* _Your task_
For each line below that holds the word "window", make a copy.

Data records
BEGIN

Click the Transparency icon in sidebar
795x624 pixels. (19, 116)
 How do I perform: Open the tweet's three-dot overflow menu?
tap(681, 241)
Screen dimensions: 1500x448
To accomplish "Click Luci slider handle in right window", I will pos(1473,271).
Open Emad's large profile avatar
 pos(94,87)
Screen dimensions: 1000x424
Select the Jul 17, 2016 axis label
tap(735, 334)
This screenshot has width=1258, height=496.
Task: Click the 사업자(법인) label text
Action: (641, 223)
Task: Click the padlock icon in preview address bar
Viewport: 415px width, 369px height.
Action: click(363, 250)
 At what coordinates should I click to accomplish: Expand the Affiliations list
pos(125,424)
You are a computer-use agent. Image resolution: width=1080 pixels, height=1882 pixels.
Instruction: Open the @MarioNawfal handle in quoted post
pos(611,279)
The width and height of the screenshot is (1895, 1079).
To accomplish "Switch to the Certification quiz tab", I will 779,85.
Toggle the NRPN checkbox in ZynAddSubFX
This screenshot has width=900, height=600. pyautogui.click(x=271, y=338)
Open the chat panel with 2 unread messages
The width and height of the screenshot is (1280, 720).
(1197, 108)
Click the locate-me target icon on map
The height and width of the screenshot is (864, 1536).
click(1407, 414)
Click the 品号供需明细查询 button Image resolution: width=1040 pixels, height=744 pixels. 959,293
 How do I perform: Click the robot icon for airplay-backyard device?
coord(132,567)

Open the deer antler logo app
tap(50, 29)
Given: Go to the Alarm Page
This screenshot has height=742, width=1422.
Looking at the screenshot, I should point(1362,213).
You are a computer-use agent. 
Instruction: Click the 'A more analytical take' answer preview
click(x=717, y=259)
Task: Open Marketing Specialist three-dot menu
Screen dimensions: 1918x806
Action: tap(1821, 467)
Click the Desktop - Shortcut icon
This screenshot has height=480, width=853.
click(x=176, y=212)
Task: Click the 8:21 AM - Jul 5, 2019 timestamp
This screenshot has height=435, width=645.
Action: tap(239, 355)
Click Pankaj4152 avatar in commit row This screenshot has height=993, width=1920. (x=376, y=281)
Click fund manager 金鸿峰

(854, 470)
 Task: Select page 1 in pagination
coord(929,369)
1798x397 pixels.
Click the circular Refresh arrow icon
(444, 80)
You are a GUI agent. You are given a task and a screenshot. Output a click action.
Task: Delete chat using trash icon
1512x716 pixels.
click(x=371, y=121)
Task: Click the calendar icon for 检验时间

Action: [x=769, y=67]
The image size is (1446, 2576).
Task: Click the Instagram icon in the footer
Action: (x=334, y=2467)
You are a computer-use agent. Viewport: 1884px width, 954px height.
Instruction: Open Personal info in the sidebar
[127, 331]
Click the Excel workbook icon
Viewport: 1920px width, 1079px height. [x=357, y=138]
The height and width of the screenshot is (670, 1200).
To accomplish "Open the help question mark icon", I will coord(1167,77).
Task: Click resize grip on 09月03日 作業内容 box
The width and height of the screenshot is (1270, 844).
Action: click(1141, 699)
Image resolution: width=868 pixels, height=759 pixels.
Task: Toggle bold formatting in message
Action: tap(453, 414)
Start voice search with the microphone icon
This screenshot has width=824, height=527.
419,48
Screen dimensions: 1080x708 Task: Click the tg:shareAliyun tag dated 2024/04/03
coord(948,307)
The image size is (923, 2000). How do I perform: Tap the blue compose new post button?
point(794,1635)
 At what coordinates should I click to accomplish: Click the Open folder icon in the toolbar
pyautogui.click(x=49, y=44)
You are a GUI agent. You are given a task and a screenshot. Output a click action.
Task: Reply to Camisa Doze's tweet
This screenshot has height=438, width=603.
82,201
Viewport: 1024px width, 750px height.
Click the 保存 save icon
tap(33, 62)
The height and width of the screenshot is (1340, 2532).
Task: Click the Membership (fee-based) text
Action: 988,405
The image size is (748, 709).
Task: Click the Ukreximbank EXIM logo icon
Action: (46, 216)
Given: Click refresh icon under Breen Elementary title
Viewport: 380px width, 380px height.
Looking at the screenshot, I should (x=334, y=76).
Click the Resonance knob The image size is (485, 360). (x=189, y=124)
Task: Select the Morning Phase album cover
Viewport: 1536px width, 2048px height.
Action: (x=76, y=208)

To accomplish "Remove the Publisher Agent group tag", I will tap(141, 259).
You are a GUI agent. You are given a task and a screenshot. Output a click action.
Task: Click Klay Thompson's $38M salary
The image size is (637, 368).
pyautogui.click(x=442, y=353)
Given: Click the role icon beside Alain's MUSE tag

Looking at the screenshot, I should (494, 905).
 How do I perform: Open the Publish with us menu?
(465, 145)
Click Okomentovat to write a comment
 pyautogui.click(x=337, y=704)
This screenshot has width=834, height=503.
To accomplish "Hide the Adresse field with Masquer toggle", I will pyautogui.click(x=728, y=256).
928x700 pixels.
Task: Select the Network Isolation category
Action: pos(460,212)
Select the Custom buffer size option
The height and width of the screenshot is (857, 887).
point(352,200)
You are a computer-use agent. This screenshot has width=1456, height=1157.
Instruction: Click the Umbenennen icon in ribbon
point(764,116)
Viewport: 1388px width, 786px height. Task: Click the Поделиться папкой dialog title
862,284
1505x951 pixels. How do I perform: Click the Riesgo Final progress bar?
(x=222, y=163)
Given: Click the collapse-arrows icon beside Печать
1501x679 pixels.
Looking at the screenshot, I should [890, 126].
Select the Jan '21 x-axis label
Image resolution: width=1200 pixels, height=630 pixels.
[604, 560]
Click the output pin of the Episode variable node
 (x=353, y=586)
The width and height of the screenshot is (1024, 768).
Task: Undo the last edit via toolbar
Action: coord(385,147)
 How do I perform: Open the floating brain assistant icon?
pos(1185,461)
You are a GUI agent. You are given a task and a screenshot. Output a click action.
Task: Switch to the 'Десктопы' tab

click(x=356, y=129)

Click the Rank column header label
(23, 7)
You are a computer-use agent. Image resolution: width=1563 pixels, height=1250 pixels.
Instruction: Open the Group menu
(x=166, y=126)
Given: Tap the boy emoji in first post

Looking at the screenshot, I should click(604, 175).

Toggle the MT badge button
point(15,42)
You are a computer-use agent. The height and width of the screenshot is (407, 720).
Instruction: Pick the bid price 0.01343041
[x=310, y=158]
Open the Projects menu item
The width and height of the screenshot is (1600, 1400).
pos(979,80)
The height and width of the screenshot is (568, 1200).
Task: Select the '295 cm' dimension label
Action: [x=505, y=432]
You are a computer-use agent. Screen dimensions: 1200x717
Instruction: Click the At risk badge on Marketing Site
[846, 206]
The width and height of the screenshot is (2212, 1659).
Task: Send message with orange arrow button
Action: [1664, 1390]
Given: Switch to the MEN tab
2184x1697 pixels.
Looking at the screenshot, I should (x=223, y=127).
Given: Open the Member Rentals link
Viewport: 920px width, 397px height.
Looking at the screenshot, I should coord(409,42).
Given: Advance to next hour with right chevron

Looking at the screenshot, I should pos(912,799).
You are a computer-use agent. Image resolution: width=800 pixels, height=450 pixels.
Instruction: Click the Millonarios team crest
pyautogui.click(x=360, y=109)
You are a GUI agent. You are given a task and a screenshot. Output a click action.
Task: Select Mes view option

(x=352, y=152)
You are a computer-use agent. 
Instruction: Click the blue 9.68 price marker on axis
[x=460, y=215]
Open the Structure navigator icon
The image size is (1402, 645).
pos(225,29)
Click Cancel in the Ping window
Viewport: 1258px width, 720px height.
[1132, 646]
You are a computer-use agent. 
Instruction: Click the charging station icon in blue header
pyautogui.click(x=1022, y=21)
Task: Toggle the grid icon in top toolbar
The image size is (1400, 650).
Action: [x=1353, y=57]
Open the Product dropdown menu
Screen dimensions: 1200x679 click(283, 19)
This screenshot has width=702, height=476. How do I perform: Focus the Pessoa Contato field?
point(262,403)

END

* _Response_
To accomplish "Click Luci slider handle in right window", I will pos(1473,271).
Click Cancel in the Ping window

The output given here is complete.